Centre for Molecular and Biomolecular Informatics, Radboud University Medical Centre, Nijmegen, The Netherlands.
PLoS One. 2013 May 10;8(5):e63523. doi: 10.1371/journal.pone.0063523. Print 2013.
Nowadays, prokaryotic genomes are sequenced faster than the capacity to manually curate gene annotations. Automated genome annotation engines provide users a straight-forward and complete solution for predicting ORF coordinates and function. For many labs, the use of AGEs is therefore essential to decrease the time necessary for annotating a given prokaryotic genome. However, it is not uncommon for AGEs to provide different and sometimes conflicting predictions. Combining multiple AGEs might allow for more accurate predictions. Here we analyzed the ab initio open reading frame (ORF) calling performance of different AGEs based on curated genome annotations of eight strains from different bacterial species with GC% ranging from 35-52%. We present a case study which demonstrates a novel way of comparative genome annotation, using combinations of AGEs in a pre-defined order (or path) to predict ORF start codons. The order of AGE combinations is from high to low specificity, where the specificity is based on the eight genome annotations. For each AGE combination we are able to derive a so-called projected confidence value, which is the average specificity of ORF start codon prediction based on the eight genomes. The projected confidence enables estimating likeliness of a correct prediction for a particular ORF start codon by a particular AGE combination, pinpointing ORFs notoriously difficult to predict start codons. We correctly predict start codons for 90.5±4.8% of the genes in a genome (based on the eight genomes) with an accuracy of 81.1±7.6%. Our consensus-path methodology allows a marked improvement over majority voting (9.7±4.4%) and with an optimal path ORF start prediction sensitivity is gained while maintaining a high specificity.

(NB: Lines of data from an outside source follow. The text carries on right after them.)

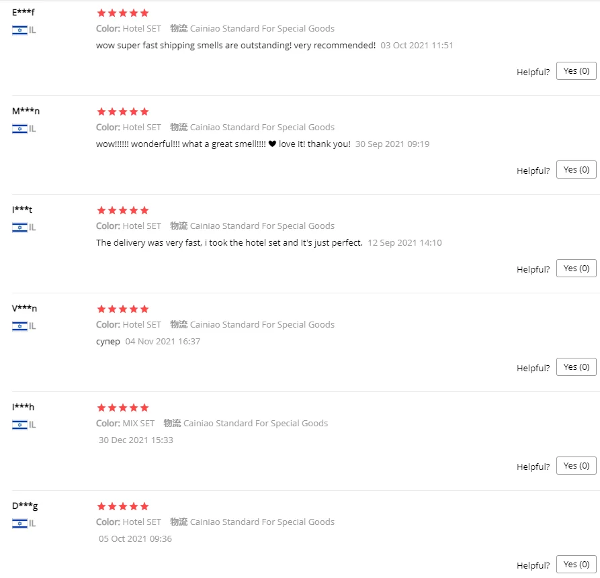Viewport: 600px width, 578px height.
Task: Click Yes button on V***n's review
Action: pyautogui.click(x=576, y=367)
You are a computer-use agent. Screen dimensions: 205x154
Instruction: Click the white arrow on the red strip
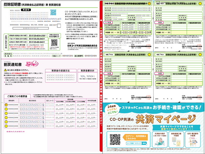click(101, 20)
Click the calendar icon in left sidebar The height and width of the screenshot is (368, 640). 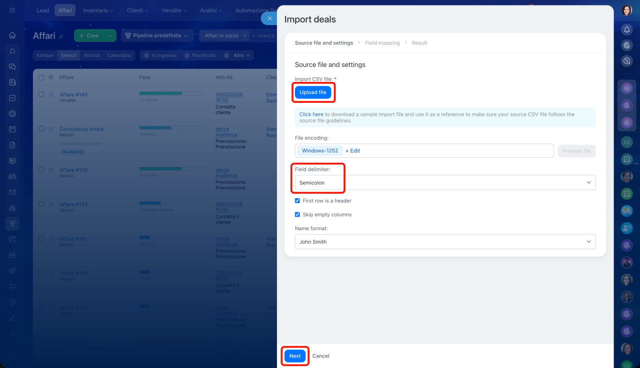pyautogui.click(x=13, y=129)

如今,原核基因组的测序速度快于手动基因注释的能力。自动化基因组注释引擎为用户提供了一种直接而完整的解决方案,用于预测 ORF 坐标和功能。因此,对于许多实验室来说,使用 AGE 对于减少注释给定原核基因组所需的时间是必不可少的。然而,AGE 提供不同的、有时甚至相互冲突的预测并不罕见。组合多个 AGE 可能会允许更准确的预测。在这里,我们根据来自不同细菌物种的 8 个菌株的经过 curated 的基因组注释,分析了不同 AGE 的从头开始的开放阅读框 (ORF) 调用性能,这些菌株的 GC% 范围从 35-52%。我们提出了一个案例研究,展示了一种使用预定义顺序(或路径)组合 AGE 来预测 ORF 起始密码子的比较基因组注释的新方法。AGE 组合的顺序是从高特异性到低特异性,特异性是基于这 8 个基因组注释的。对于每个 AGE 组合,我们都能够得出所谓的投影置信值,它是基于 8 个基因组的 ORF 起始密码子预测的平均特异性。投影置信度使我们能够估计特定 AGE 组合对特定 ORF 起始密码子的正确预测的可能性,从而确定那些难以预测起始密码子的 ORF。我们能够正确预测 90.5±4.8%(基于 8 个基因组)的基因的起始密码子,准确率为 81.1±7.6%。我们的共识路径方法与多数投票(9.7±4.4%)相比有了显著的改进,并且通过最优路径,在保持高特异性的同时获得了 ORF 起始预测的敏感性。